Nasal polyps can form at any age, but they’re most common in young and middle-aged adults. Nasal polyps may form anywhere in your sinuses or nasal passages, but they appear most often in an area where sinuses near your eyes, nose and cheekbones all drain through winding passages into your nose (ostiomeatal complex).

Risk factors

Any condition that triggers chronic inflammation in your nasal passages or sinuses, such as infections or allergies, may increase your risk of developing nasal polyps. Conditions often associated with nasal polyps include:

  • Asthma, a disease that causes overall airway inflammation and constriction
  • Aspirin sensitivity may cause some people to be more likely to develop nasal polyps
  • Allergic fungal sinusitis, an allergy to airborne fungi
  • Cystic fibrosis, a genetic disorder that results in the production and secretion of abnormally thick, sticky fluids, including thick mucus from nasal and sinus membranes
  • Churg-Strauss syndrome, a rare disease that causes the inflammation of blood vessels

Your family history also may play a role.
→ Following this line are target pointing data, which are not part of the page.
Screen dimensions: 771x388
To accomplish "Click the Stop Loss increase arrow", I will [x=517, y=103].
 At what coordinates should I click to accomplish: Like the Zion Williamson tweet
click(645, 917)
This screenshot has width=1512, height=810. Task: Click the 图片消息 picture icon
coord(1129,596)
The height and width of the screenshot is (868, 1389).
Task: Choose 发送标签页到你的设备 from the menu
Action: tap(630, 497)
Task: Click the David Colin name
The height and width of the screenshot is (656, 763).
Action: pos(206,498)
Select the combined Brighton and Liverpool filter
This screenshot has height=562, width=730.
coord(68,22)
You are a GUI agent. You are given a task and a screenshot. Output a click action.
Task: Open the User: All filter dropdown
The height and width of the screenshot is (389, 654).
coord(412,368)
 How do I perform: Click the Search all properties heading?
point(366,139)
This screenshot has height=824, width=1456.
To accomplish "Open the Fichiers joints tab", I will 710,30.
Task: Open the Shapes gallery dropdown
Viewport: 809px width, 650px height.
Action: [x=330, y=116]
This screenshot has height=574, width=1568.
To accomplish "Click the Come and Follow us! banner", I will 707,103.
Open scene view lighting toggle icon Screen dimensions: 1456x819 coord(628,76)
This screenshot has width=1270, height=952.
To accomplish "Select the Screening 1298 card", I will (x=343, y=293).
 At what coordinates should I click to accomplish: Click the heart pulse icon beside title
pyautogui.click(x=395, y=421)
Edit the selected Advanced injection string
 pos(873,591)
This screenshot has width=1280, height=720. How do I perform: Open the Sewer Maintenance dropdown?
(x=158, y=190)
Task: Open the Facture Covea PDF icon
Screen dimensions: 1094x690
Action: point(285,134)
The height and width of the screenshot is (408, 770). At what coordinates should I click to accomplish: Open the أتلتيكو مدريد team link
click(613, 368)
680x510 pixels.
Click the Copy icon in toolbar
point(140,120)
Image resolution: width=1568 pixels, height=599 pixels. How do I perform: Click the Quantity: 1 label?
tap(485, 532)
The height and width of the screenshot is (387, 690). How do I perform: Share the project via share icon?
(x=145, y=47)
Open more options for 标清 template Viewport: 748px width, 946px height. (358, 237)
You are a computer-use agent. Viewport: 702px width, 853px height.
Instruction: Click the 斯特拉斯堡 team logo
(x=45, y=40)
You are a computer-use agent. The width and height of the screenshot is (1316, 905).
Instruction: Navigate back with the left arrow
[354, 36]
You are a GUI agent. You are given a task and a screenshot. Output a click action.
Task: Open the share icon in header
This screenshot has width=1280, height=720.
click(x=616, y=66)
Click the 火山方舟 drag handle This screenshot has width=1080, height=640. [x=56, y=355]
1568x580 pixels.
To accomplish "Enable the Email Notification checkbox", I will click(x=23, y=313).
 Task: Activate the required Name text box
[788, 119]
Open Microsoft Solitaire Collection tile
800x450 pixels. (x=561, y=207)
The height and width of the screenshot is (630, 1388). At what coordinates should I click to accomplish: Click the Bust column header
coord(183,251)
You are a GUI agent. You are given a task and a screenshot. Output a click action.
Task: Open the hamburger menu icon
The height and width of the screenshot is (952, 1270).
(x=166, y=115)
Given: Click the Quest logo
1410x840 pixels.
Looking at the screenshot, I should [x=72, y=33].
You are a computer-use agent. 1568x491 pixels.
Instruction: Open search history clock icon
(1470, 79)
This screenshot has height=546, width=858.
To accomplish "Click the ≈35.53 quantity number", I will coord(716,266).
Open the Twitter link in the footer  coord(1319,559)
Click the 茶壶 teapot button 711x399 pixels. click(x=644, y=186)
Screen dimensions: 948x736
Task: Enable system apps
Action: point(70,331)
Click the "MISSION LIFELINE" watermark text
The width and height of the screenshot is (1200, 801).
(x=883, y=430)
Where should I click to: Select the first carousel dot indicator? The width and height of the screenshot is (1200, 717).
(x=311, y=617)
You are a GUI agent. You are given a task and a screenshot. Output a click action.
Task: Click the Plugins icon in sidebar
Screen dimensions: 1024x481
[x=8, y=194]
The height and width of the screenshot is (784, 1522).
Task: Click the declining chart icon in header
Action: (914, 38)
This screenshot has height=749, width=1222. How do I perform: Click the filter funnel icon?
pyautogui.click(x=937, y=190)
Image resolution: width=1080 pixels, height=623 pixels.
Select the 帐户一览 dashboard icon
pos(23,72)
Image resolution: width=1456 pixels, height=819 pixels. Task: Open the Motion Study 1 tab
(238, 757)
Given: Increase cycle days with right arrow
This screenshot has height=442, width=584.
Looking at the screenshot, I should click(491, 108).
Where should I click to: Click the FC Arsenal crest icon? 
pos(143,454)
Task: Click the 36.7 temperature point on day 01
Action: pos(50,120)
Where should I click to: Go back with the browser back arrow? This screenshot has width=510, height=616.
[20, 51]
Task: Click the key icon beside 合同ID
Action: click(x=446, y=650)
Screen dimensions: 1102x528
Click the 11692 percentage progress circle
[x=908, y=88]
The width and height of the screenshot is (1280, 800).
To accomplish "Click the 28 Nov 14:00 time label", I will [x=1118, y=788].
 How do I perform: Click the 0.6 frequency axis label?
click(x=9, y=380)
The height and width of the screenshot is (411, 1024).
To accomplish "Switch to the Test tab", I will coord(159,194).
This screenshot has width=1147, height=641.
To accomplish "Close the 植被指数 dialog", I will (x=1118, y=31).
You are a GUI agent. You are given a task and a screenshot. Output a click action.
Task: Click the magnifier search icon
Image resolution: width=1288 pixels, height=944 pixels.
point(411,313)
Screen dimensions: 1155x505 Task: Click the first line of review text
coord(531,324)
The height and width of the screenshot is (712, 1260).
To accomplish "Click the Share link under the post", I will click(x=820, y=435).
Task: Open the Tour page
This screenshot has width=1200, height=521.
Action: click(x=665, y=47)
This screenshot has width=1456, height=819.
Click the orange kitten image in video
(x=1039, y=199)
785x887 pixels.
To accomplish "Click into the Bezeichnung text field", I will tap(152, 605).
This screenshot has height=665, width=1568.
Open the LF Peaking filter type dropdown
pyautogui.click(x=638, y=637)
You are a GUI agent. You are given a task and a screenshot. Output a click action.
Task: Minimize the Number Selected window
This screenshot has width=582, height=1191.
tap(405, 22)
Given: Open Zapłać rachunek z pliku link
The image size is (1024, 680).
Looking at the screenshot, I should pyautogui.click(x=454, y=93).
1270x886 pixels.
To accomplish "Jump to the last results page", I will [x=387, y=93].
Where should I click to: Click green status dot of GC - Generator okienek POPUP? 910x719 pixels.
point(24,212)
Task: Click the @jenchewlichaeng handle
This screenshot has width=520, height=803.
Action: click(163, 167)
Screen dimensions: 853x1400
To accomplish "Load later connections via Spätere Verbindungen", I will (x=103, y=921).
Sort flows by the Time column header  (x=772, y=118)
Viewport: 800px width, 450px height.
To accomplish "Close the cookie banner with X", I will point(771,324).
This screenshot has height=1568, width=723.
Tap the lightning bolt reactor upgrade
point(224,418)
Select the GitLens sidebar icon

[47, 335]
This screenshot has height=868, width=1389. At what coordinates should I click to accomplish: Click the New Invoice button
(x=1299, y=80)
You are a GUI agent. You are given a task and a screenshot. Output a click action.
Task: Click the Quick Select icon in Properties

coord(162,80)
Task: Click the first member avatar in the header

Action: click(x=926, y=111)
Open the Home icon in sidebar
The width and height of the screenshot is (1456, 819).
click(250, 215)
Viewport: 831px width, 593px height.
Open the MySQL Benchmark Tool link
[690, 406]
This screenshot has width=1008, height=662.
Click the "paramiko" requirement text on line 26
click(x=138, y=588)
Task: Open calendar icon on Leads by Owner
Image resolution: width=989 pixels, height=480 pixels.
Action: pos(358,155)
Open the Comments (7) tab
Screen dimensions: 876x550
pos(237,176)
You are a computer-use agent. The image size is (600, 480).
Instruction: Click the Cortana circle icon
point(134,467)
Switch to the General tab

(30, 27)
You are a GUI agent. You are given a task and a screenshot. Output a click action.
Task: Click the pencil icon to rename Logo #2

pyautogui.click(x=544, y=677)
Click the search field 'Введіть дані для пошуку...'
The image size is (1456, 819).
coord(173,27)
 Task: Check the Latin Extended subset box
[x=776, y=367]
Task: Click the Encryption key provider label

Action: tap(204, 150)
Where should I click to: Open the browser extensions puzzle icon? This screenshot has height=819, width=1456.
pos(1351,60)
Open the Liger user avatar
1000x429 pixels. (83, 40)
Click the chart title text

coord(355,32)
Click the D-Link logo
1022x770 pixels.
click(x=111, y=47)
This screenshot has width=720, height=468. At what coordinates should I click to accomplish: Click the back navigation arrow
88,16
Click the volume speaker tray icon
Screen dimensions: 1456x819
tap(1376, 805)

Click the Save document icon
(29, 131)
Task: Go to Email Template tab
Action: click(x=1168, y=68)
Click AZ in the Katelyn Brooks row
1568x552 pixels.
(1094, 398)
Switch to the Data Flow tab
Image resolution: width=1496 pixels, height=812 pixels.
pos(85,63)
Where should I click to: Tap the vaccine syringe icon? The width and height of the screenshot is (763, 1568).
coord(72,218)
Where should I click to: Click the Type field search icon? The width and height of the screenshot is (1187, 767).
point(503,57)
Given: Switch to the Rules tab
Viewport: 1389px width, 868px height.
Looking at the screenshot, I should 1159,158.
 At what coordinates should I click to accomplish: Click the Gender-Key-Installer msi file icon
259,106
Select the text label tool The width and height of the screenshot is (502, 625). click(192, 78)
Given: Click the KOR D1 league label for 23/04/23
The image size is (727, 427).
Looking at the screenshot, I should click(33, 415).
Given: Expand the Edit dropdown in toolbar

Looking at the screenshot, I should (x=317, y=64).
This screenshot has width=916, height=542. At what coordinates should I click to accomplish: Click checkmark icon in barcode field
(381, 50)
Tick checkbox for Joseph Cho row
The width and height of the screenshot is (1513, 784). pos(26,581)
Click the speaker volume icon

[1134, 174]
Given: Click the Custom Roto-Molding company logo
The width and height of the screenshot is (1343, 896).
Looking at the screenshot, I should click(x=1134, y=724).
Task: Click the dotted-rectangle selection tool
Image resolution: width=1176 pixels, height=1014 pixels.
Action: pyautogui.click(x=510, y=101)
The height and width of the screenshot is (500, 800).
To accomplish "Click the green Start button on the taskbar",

There’s some evidence that certain genetic variations associated with immune system function make you more likely to develop nasal polyps.

Complications

Nasal polyps can cause complications because they block normal airflow and fluid drainage, and also because of the chronic inflammation underlying their development. Potential complications include:

  • Obstructive sleep apnea. In this potentially serious condition, you stop and start breathing frequently during sleep.
  • Asthma flare-ups. Chronic rhinosinusitis can aggravate asthma.
  • Sinus infections. Nasal polyps can make you more susceptible to sinus infections that recur often or become chronic.

Prevention

You may help reduce your chances of developing nasal polyps or having nasal polyps recur after treatment with the following strategies:

  • Manage allergies and asthma. Follow your doctor’s treatment recommendations for managing asthma and allergies. If your symptoms aren’t well-controlled, talk to your doctor about changing your treatment plan.
  • Avoid nasal irritants. As much as possible, avoid breathing airborne substances that are likely to contribute to inflammation or irritation of your nose and sinuses, such as allergens, tobacco smoke, chemical fumes, and dust and fine debris.
  • Practice good hygiene. Wash your hands regularly and thoroughly. This is one of the best ways to protect against bacterial and viral infections that can cause inflammation of the nasal passages and sinuses.
  • Humidify your home. Use a humidifier if the air in your home tends to be dry. This may help moisten your breathing passages, improve the flow of mucus from your sinuses, and help prevent blockage and inflammation.
  • Use a nasal rinse or nasal lavage. Use a saltwater (saline) spray or nasal lavage to rinse your nasal passages. This may improve mucus flow and remove allergens and other irritants.You can purchase over-the-counter saline sprays or nasal lavage kits with devices, such as a neti pot, to administer a rinse.If you make your own rinse, use water that’s distilled, sterile, previously boiled and cooled, or filtered using a filter with an absolute pore size of 1 micron or smaller to make up the irrigation solution. Also be sure to rinse the irrigation device after each use with similarly distilled, sterile, previously boiled and cooled, or filtered water and leave open to air-dry.